Mereka berbicara tentang kehidupan masing-masing, tetapi Dimas merasa ada sesuatu yang belum terucapkan. Dia ingin mengungkapkan perasaannya, tetapi kata-kata itu terasa berat. Dalam pertemuan itu, Dimas akhirnya memberanikan diri untuk mengungkapkan perasaannya. Ia memberikan surat-surat yang telah ia tulis, menjelaskan betapa pentingnya Nina dalam hidupnya. Nina terkejut dan terharu membaca surat-surat itu.
“Aku tidak pernah berani mengatakannya, tetapi aku mencintaimu, Nina. Selama ini, aku hanya bisa menulisnya di surat-surat ini,” ungkap Dimas dengan suara bergetar.
“Dimas, aku tidak tahu. Aku juga merasakan hal yang sama, tetapi aku tidak pernah berani mengatakannya,” jawab Nina, air mata mengalir di pipinya.
Mereka berdua terdiam sejenak, merasakan beratnya pengakuan itu. Dimas melihat air mata di mata Nina, dan hatinya bergetar. Dia tahu bahwa ini adalah momen yang telah lama ditunggu-tunggu.
Setelah pertemuan itu, Dimas dan Nina mulai menjalin hubungan yang lebih dalam. Mereka saling mendukung dan berbagi impian, dan cinta yang terpendam selama bertahun-tahun akhirnya terungkap. Dimas menyadari bahwa menulis surat-surat itu bukan hanya tentang mengungkapkan perasaan, tetapi juga tentang menemukan keberanian untuk mencintai.

Dimas dan Nina berdiri di tepi danau, di bawah cahaya bulan yang memantulkan sinar lembut di permukaan air. Angin malam berbisik lembut, seolah-olah merayakan momen mereka. Dimas menatap Nina, melihat kilau harapan di matanya, dan merasakan jantungnya berdegup kencang.

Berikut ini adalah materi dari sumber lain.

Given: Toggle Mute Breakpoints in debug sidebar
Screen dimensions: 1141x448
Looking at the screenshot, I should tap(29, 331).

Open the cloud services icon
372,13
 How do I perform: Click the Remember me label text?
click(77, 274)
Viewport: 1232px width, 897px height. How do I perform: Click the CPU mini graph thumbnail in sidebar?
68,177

“Setiap surat yang kutulis adalah bagian dari perjalanan kita,” kata Dimas, suaranya bergetar. “Mungkin kita tidak mengirimkannya, tetapi mereka mengajarkan kita untuk berani mencintai.”

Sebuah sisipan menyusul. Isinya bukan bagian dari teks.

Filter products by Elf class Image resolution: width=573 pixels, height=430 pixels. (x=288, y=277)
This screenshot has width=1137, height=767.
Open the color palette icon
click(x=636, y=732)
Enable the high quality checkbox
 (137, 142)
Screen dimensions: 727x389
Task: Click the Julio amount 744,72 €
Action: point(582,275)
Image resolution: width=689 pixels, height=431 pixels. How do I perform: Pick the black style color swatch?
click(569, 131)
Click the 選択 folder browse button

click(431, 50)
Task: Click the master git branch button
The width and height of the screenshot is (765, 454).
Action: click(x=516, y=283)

Nina tersenyum, mengangguk. “Cinta tidak selalu tentang kata-kata yang terucap, tetapi tentang perasaan yang kita bagi. Kita telah menemukan cara untuk saling memahami, meski terpisah oleh jarak.”

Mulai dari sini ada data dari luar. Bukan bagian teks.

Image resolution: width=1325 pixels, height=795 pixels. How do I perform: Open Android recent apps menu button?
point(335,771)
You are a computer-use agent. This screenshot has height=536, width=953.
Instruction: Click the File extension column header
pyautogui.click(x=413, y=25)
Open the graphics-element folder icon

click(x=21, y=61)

Mereka berpegangan tangan, merasakan kehangatan satu sama lain, dan tahu bahwa perjalanan mereka baru saja dimulai. Dengan setiap langkah ke depan, mereka berkomitmen untuk saling mendukung, mengatasi rintangan, dan merayakan cinta yang telah tumbuh di antara mereka.
Cinta sejati tidak selalu membutuhkan pengakuan yang langsung. Terkadang, cinta terletak dalam tindakan, pengorbanan, dan keberanian untuk mengungkapkan perasaan. Menulis surat-surat yang tidak pernah dikirimkan mengajarkan kita bahwa meskipun kita tidak selalu bisa mengungkapkan cinta kita secara langsung, perasaan itu tetap ada dan dapat membentuk hubungan yang kuat. Jangan takut untuk mencintai dan berbagi perasaan, karena setiap langkah kecil menuju kejujuran dapat membuka jalan bagi kebahagiaan yang lebih besar.